Ángel Velarte

Personal information
- Full name: Ángel Ricardo Velarte Rosando
- Nationality: Argentina
- Born: 8 June 1971 (age 55) Buenos Aires, Argentina
- Height: 1.73 m (5 ft 8 in)
- Weight: 73 kg (161 lb)

Sport
- Sport: Shooting
- Event(s): 10 m air rifle (AR60) 50 m rifle prone (FR60PR) 50 m rifle 3 positions (FR3X40)
- Club: Tiro Federal La Rioja
- Coached by: Julio Escalante Ariel Martínez

Medal record
Men's shooting
Representing Argentina
Pan American Games
| Gold medal – first place | 2003 Santo Domingo | AR60 |

= Ángel Velarte =

Argentine sports shooter

Ángel Ricardo Velarte Rosando (born June 8, 1971, in Buenos Aires) is an Argentine sport shooter. He won a gold medal in air rifle shooting at the 2003 Pan American Games in Santo Domingo, Dominican Republic, and was selected to compete for Argentina in two editions of the Olympic Games (1996 and 2004). Having started shooting at the age of fifteen, Velarte served most of his sporting career as a full-time member of the La Rioja Shooting Federation (Tiro Federal La Rioja) in his native Buenos Aires under head coaches Julio Escalante and Ariel Martínez.

Velarte's Olympic debut came at the 1996 Summer Olympics in Atlanta, where he wound up a thirty-eighth spot in the 10 m air rifle, and then edged out his compatriot Ricardo Rusticucci by a three-point advantage to take the forty-fourth position in the 50 m rifle 3 positions, accumulating a tally of 577 and 1,142 points, respectively.

Despite missing out his 2000 Olympic bid, Velarte reached the peak of his shooting career by claiming the first gold medal for Argentina in the men's air rifle at the 2003 Pan American Games in Santo Domingo, Dominican Republic with a total score of 692.5 points. Because of his remarkable victory, Velarte had guaranteed a place on the Argentine team and attained a mandatory minimum score to compete for the Olympics, signifying his return from an eight-year absence.

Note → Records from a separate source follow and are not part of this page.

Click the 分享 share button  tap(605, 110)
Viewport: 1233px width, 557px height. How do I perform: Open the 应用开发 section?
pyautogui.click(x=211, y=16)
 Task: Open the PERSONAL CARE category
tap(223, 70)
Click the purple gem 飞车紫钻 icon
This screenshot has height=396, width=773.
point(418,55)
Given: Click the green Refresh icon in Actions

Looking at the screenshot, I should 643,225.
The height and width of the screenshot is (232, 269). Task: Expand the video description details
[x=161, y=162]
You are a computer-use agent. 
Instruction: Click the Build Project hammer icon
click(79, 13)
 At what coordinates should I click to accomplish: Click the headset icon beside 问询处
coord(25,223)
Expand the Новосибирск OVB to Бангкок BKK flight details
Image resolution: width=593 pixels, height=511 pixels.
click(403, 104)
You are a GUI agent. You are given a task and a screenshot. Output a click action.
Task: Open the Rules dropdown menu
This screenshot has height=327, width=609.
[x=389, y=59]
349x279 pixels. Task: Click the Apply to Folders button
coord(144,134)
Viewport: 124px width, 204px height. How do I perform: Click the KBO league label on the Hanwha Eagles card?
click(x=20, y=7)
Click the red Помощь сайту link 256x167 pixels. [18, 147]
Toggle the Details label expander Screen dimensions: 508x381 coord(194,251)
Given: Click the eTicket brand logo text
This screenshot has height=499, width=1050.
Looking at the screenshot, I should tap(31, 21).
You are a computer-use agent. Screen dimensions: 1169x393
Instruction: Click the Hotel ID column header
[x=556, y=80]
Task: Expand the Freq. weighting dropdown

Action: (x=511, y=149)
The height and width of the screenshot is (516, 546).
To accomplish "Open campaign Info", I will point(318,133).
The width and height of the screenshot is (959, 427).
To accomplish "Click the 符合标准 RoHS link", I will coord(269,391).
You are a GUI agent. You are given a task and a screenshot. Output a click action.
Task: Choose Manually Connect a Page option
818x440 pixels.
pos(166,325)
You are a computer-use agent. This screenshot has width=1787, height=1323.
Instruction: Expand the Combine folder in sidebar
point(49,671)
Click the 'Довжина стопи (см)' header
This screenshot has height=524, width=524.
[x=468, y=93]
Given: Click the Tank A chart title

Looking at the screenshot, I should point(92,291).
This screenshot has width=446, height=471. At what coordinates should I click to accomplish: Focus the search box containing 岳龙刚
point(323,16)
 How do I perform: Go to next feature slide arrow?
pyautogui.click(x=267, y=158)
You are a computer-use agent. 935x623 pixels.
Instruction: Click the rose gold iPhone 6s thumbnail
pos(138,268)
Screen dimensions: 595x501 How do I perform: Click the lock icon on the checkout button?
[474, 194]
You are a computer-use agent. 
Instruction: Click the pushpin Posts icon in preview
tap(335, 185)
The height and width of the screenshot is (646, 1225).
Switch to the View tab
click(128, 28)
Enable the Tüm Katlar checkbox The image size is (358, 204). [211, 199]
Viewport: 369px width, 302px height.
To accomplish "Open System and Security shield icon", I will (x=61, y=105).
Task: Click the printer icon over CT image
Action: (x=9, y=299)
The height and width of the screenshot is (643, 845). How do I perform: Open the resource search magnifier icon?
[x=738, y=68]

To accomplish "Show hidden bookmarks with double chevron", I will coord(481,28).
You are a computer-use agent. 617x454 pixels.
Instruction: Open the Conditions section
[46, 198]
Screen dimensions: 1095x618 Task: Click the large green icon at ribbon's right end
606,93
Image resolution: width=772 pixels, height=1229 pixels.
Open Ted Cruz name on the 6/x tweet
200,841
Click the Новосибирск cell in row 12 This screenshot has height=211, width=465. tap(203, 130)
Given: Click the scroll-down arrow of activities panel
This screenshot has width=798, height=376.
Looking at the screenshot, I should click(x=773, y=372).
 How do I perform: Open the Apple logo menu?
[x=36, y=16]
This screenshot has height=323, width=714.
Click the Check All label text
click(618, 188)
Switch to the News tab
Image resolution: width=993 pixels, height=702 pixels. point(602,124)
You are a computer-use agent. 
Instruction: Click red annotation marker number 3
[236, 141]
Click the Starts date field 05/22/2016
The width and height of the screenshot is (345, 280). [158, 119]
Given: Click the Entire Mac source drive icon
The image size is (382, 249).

At the 2004 Summer Olympics in Athens, Velarte qualified for his second Argentine squad in rifle shooting. In the 10 m air rifle, Velarte shot 586 out of 600 to finish in a two-way tie with Serbia and Montenegro's Stevan Pletikosić for thirty-ninth place. Four days later, in the 50 m rifle prone, Velarte scored 584 points to grab the penultimate position in a field of forty-six shooters, betraying a three-point gap from Cuba's Reinier Estpinan in the prelims. In his third and last event, 50 m rifle 3 positions, Velarte fired 394 in the prone position, 368 in the standing, and 380 in the kneeling to accumulate an overall record of 1,137 points, leaving him in thirty-sixth place along with Mexico's Roberto José Elias.